[SOURCE EXTRACT]
--- Begin ---

INTEREST RATE COMPUTATION.
3.1.
Interest Rate. Except as otherwise provided herein, interest on the principal balance of this Note outstanding from time to time shall accrue at a per annum rate equal to the lesser of (a) the Applicable Rate or (b) the Maximum Lawful Rate until maturity, whether by acceleration or otherwise, or until an Event of Default occurs and after that at the Default Rate (but in no event in excess of the Maximum Lawful Rate).
3.2.
Default Rate. Upon the occurrence of an Event of Default hereunder or under any of the Loan Documents, at the option of the Payee, the principal balance of this Note then outstanding shall bear interest at the Default Rate for the period beginning with the date of occurrence of such Event of Default.
3.3.
Interest Limitation Recoupment. Notwithstanding anything in this Note to the contrary, if at any time (i) interest at the Applicable Rate, (ii) interest at the Default Rate, if applicable, and (iii) the Charges computed over the full term of this Note, exceed the Maximum Lawful Rate, then the rate of interest payable hereunder, together with all Charges, shall be limited to the Maximum Lawful Rate; provided, however, that any subsequent reduction in any applicable reference rate shall not cause a reduction of the rate of interest payable hereunder below the Maximum Lawful Rate until the total amount of interest earned hereunder, together with all Charges, equals the total amount of interest which would have accrued at the Applicable Rate if such interest rate had at all times been in effect.
3.4.
Computation Period. Except for the computation of the Maximum Lawful Rate which shall be undertaken on the basis of a 365- or 366-day year, as the case may be, interest on the indebtedness evidenced by this Note shall be computed on the basis of a 360-day year and shall accrue on the actual number of days any principal balance hereof is outstanding.

--- End ---

[PROVIDED RECORDS]

--- Begin ---

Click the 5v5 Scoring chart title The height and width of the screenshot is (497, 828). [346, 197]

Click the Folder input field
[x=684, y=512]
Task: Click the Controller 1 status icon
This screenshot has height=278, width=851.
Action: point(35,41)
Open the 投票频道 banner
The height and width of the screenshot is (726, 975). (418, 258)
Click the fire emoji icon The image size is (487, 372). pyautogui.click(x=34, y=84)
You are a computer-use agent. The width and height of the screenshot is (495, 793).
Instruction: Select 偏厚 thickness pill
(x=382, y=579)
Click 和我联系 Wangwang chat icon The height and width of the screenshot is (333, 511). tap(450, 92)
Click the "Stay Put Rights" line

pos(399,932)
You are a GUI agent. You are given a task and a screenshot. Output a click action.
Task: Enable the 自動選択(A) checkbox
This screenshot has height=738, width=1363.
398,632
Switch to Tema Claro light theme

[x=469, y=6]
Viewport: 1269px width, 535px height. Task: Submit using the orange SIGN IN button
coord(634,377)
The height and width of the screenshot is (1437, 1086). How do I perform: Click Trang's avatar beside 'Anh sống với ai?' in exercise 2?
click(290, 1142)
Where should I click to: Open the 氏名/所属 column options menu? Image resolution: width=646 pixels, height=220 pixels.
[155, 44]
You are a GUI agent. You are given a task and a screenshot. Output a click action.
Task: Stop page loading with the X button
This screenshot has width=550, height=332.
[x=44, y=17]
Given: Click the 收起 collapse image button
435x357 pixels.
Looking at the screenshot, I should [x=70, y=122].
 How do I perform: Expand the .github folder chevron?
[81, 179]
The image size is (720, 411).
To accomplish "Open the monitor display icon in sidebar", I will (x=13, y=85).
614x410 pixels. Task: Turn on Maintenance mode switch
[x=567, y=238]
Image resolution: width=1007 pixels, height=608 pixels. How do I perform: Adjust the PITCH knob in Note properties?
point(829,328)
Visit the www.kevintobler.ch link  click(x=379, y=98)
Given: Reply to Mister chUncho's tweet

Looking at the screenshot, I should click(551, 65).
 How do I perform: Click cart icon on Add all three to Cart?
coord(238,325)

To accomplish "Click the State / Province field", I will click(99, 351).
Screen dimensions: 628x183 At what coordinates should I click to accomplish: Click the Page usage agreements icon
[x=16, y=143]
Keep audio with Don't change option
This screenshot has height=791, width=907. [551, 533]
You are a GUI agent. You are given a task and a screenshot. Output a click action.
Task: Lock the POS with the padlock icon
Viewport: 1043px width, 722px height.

--- End ---

[WHAT YOU HAVE TO DO]
Rewrite the part of the interest rate provisions that opens with the words containing "Default Rate. Upon" and closes with "Event of Default.", renaming "Payee" as "Holder". The rows are separate material and have no connection to the interest rate provisions.

[SOLUTION FOR THIS TASK]
Default Rate. Upon the occurrence of an Event of Default hereunder or under any of the Loan Documents, at the option of the Holder, the principal balance of this Note then outstanding shall bear interest at the Default Rate for the period beginning with the date of occurrence of such Event of Default.